[START]
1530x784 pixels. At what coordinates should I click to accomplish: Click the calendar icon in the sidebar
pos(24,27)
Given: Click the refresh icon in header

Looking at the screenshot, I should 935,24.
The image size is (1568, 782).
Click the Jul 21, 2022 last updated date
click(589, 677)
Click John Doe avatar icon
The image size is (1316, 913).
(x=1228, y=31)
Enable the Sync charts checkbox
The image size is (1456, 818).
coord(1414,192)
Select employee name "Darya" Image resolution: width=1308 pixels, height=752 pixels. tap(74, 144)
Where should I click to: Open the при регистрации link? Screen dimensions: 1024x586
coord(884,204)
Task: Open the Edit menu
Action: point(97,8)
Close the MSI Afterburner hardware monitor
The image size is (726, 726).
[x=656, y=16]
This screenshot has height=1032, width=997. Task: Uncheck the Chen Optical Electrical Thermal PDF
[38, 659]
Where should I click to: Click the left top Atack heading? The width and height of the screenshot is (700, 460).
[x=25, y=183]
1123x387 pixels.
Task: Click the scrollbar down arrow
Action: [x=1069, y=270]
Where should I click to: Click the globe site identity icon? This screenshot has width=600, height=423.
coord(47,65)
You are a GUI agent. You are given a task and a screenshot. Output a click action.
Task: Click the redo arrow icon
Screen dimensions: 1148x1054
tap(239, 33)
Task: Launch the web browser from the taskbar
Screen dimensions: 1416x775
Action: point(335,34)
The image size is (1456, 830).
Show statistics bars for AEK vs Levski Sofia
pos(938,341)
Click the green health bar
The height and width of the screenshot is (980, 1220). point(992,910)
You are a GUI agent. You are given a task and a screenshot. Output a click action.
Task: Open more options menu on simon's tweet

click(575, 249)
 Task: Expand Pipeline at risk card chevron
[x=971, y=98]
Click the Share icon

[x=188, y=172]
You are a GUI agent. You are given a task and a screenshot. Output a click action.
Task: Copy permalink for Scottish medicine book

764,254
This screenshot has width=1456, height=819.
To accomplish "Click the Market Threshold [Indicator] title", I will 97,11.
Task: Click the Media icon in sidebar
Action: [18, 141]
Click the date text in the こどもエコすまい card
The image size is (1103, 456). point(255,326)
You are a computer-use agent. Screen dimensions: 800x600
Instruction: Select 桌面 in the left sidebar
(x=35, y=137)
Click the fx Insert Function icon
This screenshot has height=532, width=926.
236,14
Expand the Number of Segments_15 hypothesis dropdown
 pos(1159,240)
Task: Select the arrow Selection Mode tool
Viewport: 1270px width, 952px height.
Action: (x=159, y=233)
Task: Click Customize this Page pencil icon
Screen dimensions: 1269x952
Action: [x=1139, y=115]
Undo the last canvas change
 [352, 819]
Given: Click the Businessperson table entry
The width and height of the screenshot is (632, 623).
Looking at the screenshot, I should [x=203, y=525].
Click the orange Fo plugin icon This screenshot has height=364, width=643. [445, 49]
[END]
Show every line from the entries above that contains the word "width".

● Correct response:
Select employee name "Darya" Image resolution: width=1308 pixels, height=752 pixels. tap(74, 144)
This screenshot has height=1032, width=997. Task: Uncheck the Chen Optical Electrical Thermal PDF
Where should I click to: Click the left top Atack heading? The width and height of the screenshot is (700, 460).
Where should I click to: Click the globe site identity icon? This screenshot has width=600, height=423.
The height and width of the screenshot is (980, 1220). point(992,910)
This screenshot has width=1456, height=819.
This screenshot has height=532, width=926.
Viewport: 1270px width, 952px height.
The width and height of the screenshot is (632, 623).
Click the orange Fo plugin icon This screenshot has height=364, width=643. [445, 49]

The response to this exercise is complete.